Strength: The strength of a material is its ability to withstand an applied stress without failure. The applied stress may be tensile, compressive, or shear. Strength of materials is a subject which deals with loads, deformations, and the forces acting on a material. Looking at Figure 4.9, it is associated to \(\sigma_B\) (breaking stress); the greater \(\sigma_B\) is the more strengthless is the material.
Toughness: Toughness is the ability of a material to absorb energy and plastically deform without fracturing. Toughness requires a balance of strength and ductility. Strength indicates how much force the material can support, while toughness indicates how much energy a material can absorb before fracturing. Looking at Figure 4.9, it is associated to the difference between \(\sigma_B\) and \(\sigma_y\); the greater this difference is the more capacity the material ha to absorb impact energy by plastic deformation.
Brittleness: A brittle material exhibits little deformation before fracture, the strain normally being below 5%. Brittle materials therefore may fail suddenly without visible warning. Brittleness and toughness are antonyms.
Elasticity: A material is said to be elastic if deformations disappear completely on removal of the load. Looking at Figure 4.9, this property is associated to \(\sigma_y\) (elastic limit); the greater \(\sigma_y\) is the more elastic the material. Notice that, within the elastic zone, stress and strain are linearly related with the Young Modulus (E), i.e, \(\sigma = E \cdot \epsilon\).
Stiffness: Stiffness is the resistance of an elastic body to deformation by an applied force. Looking at Figure 4.9, this property is associated to \(\sigma_y\) (elastic limit); the lower \(\sigma_y\) is the more stiff the material.

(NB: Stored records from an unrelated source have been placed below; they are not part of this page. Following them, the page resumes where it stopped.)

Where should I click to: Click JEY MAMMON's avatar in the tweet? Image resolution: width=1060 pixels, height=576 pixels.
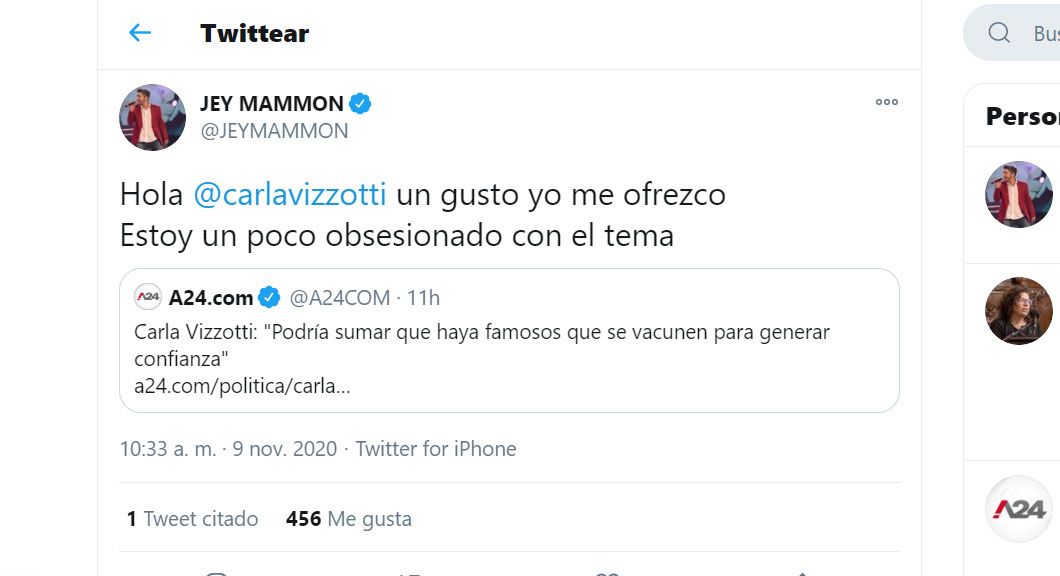[153, 117]

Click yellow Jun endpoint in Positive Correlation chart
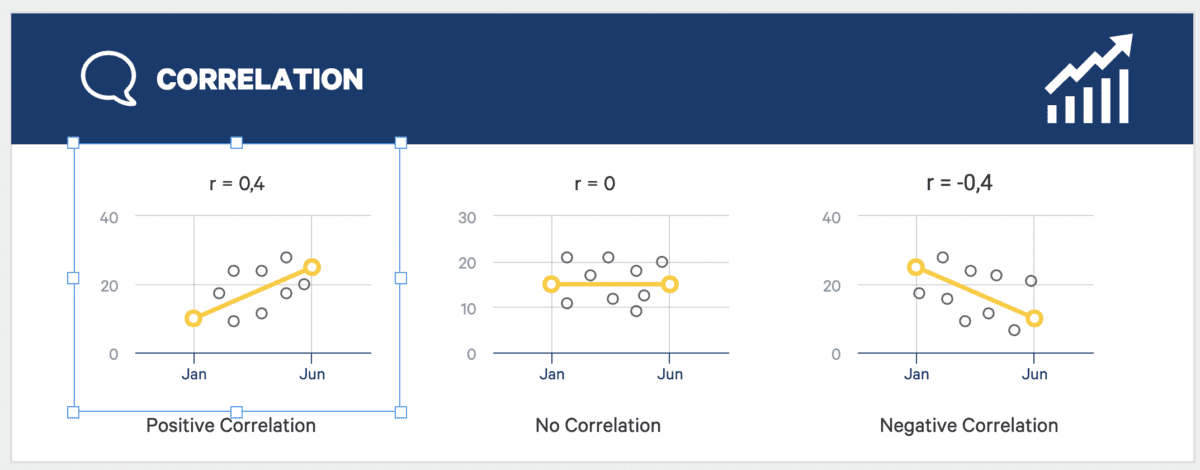point(312,267)
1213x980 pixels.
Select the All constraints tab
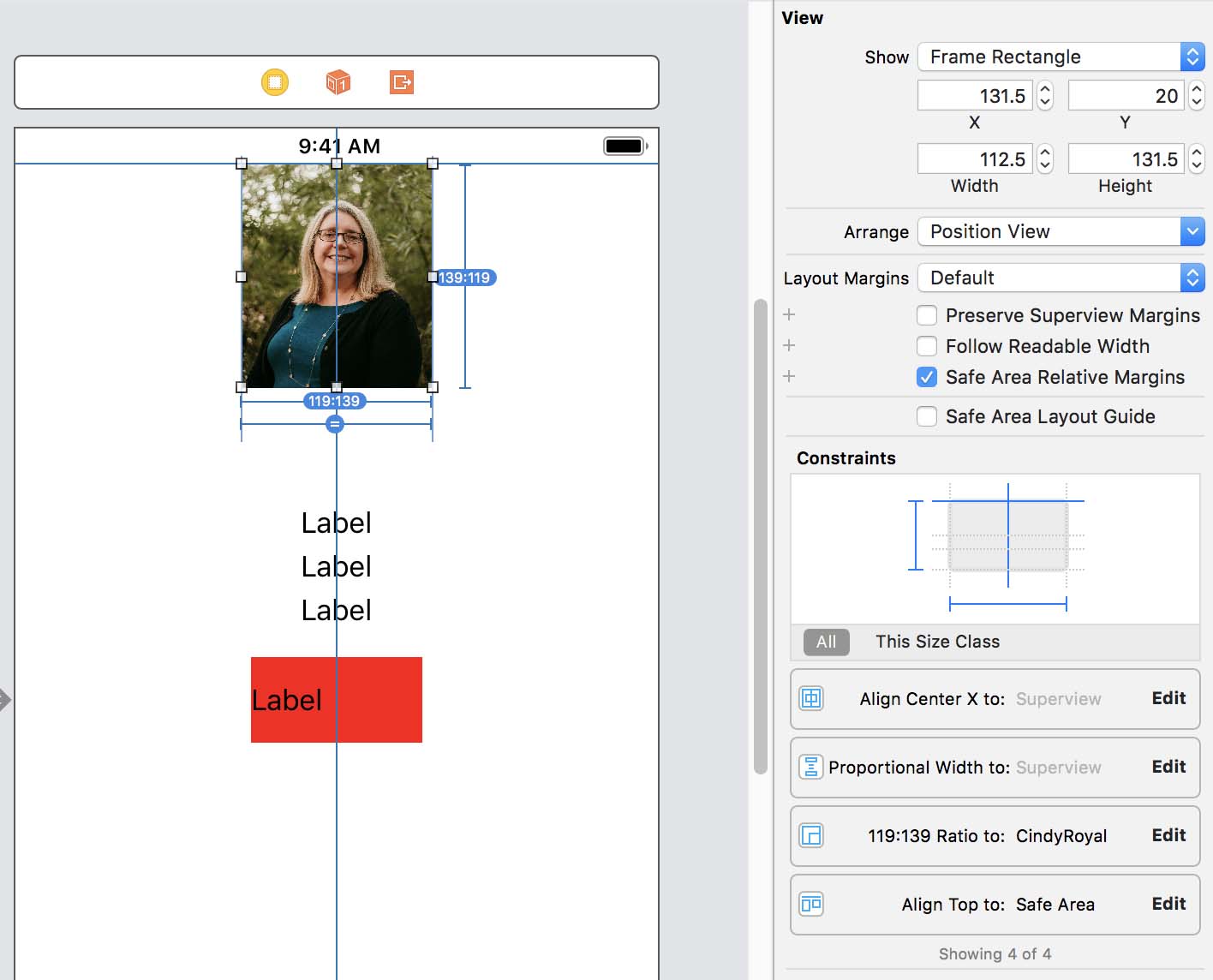[x=826, y=642]
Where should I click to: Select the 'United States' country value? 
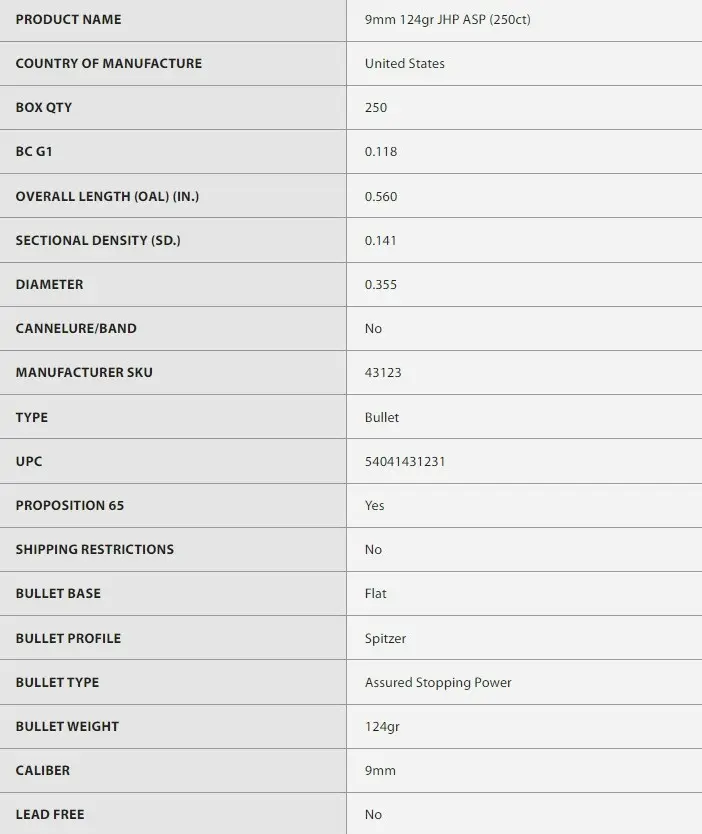404,63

Elasticity and Stiffness are antonyms.
Plasticity: A material is perfectly plastic if no strain disappears after the removal of load. Ductile materials are elastoplastic and behave in an elastic manner until the elastic limit is reached after which they behave plastically. When the stress is relieved the elastic component of the strain is recovered but the plastic strain remains as a permanent set.
Fatigue: Mechanical fatigue occurs due to the application of a very large number of relatively small cyclic forces (always below the breaking stress \(\sigma_B\)) which results in material failure. For instance, every single flight of an aircraft can be considered as a cycle. In this manner, the aircraft can regularly withstand the nominal loads (always below the breaking stress \(\sigma_B\)), but after a large amount of cycles some parts of the structure might fail due to mechanical fatigue. For these reasons, aircraft may be tested for three times its life-cycle. In order to be able to withstand such testing, many aircraft components may be made stronger than is strictly necessary to meet the static strength requirements. The parts that might suffer from mechanical fatigue are termed fatigue-critical.
Corrosion: Corrosion is the gradual destruction of materials (usually metals) by chemical reaction with its environment. Roughly speaking, it has to do with the oxidation of the material and thus the loss of some of its properties. Corrosion resistance is an important factor to consider during material selection. Methods to prevent corrosion include: painting, which however incorporates an important amount of weight; anodizing, in which the aircraft is treated with a stable protective oxide layer; cladding, which basically consists of adding a layer of pure aluminum to the surface material (essentially, to attach a less noble material to a more noble material); and finally cadmium plating, which consists of covering the surface material with a more noble material (assuming the structure is made of a less noble material). These ideas are based on having two different materials with very different properties in terms of oxidation, so that if one suffers corrosion, the other does not.